Re: viruses that have been cleaned or quarantined

["Belford, Jason C. (jcb3zr)" <jason.belford () VIRGINIA EDU>]

Sounds like we are revisiting this 2013 ShmooCon presentation (still relevant):



https://www.youtube.com/watch?v=lb1XDMbQOiM&ab_channel=Christiaan008



It shows where stuff can hide that cannot be detected that can later be used to re-infect the machine.  File hashes nor 
traditional AV are not going to help you.    Just wipe the drive!



--J



—

Jason C. Belford, CISSP

Chief Information Security Officer

E jason.belford () virginia edu

P 434.924.4165



University of Virginia

www.virginia.edu



On 6/21/17, 5:02 PM, "The EDUCAUSE Security Constituent Group Listserv on behalf of Ken Connelly" <SECURITY () LISTSERV 
EDUCAUSE EDU on behalf of ken.connelly () UNI EDU> wrote:



    On 6/21/17 3:52 PM, Kevin Wilcox wrote:

    > On 21 June 2017 at 15:50, Chelsie Power <cpower () csusm edu> wrote:

    >

    >> If your virus scanner has cleaned or quarantined a virus/malware/etc., do

    >> you do any additional scanning or followup on the endpoint? I know virus

    >> definitions, though up to date, may potentially just be catching a virus

    >> that have lived on the machine for several months and had only been recently

    >> identified. Do you trust that "cleaned" means it took care of any damage

    >> that had been done, if any?

    > Chelsie -

    >

    > I see no difference between AV and IDS. The idea that AV can "clean" a

    > system is one that I'd like to see eradicated.

    >

    > That's not to say that it's impossible - just that it takes known-good

    > cryptographic hash values for every file on the system, a trusted

    > off-system scanning agent and good alerting when something changes.
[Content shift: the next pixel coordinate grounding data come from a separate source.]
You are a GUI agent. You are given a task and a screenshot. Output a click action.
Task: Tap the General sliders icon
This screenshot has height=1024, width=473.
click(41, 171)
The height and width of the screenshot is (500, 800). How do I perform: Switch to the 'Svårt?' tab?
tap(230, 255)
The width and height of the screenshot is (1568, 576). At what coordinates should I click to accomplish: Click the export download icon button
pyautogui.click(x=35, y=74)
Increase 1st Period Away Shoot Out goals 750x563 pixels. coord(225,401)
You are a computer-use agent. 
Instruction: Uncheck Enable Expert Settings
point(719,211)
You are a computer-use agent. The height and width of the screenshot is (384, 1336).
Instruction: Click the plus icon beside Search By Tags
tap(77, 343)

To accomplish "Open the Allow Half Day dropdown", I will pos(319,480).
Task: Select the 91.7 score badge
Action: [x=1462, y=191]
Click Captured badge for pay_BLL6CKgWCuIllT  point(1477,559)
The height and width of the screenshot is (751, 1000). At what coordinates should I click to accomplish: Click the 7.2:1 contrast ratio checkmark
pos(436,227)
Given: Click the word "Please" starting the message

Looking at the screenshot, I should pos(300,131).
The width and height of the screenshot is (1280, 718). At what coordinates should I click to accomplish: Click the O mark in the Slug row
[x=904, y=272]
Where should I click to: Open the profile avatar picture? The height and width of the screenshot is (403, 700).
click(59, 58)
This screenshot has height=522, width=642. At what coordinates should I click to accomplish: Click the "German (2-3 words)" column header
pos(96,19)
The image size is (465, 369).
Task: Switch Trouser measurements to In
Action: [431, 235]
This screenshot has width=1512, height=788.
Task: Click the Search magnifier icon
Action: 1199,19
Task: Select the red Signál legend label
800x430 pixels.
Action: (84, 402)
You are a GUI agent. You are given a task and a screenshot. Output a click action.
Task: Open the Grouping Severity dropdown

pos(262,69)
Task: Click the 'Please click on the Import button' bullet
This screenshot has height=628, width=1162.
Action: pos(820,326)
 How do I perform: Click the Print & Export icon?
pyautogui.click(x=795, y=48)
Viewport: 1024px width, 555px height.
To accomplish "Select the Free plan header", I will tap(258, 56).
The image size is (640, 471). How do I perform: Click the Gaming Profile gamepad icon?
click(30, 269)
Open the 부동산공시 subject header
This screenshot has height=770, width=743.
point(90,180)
    > That's before having the same thing in place for registry hives, the

    > ability to detect/audit ADSs, etc.

    >

    > If AV alerts on anything, and I can't otherwise determine it's a false

    > positive, it's a re-image of the system. Again, AV alerts are treated

    > the same as IDS alerts. There are some exceptions where it's profile

    > removal/recreation but generally speaking that's insufficient for most

    > of our environment.

    >

    > One massive hole to that approach - we backup data, re-image and

    > restore. If something is hiding in one of the backed-up files, it

    > comes back on the newly-built system.

    >

    > It's certainly not perfect and needs some work but I've done too many

    > forensic examinations of systems to trust that AV can do anything

    > beyond alerting on 25% of the stuff that's out there.

    >

    > kmw



    25% is being overly kind and generous.  Otherwise, I'm with Kevin on

    this one.  "Cleaning" is not an option.  Wipe, reformat, and

    reinstall/reimage is the only way to go.  That might seem like overkill,

    but it saves time, headache, and gnashing of teeth in the long run.



    -ken



    --

    - Ken

    =================================================================

    Ken Connelly                       Director, Information Security

    Information Security Officer          University of Northern Iowa

    email: Ken.Connelly () uni edu   p: (319) 273-5850 f: (319) 273-7373



    Any request to divulge your UNI password via e-mail is fraudulent!